> **About this exercise**
In the copy, include no pictures. Reproduce the rest of the entries exactly.

Pixel coordinate grounding data
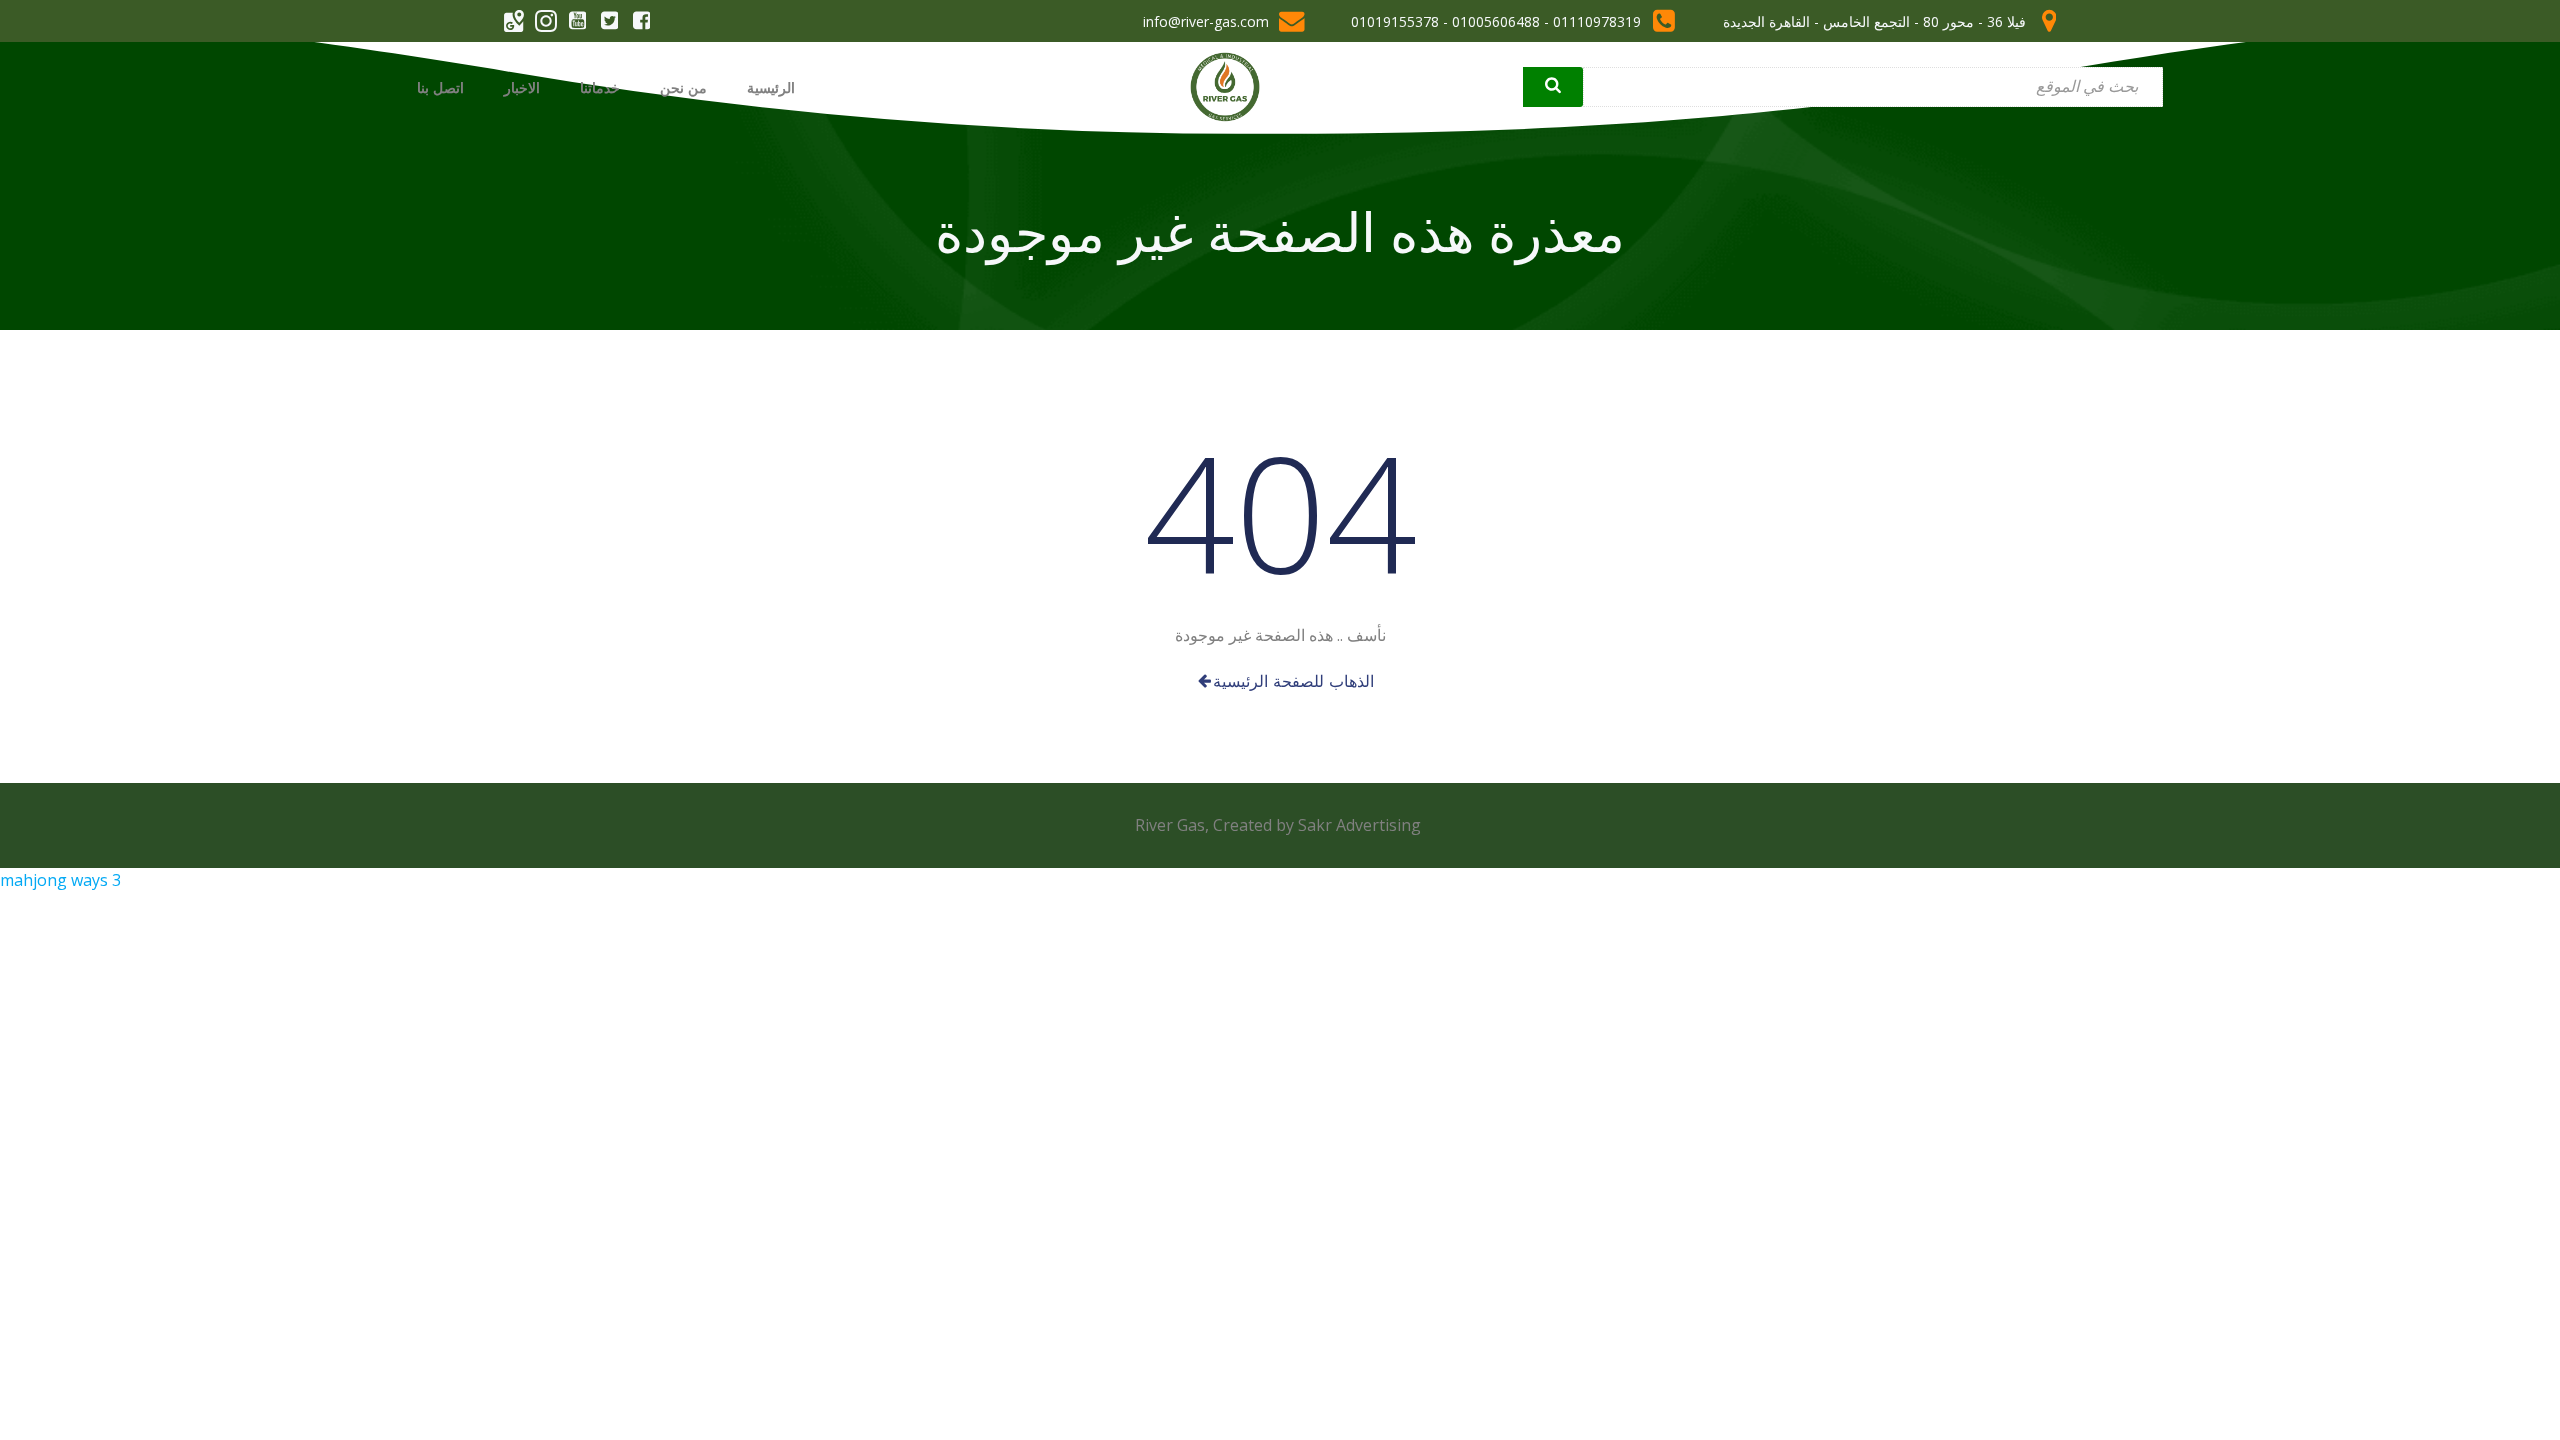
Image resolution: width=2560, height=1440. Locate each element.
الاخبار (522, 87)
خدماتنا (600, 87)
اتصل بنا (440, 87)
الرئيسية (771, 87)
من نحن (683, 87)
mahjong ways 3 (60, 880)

> **Problem solution**
Image resolution: width=2560, height=1440. Locate each element.
الاخبار (522, 87)
خدماتنا (600, 87)
اتصل بنا (440, 87)
الرئيسية (771, 87)
من نحن (683, 87)
mahjong ways 3 (60, 880)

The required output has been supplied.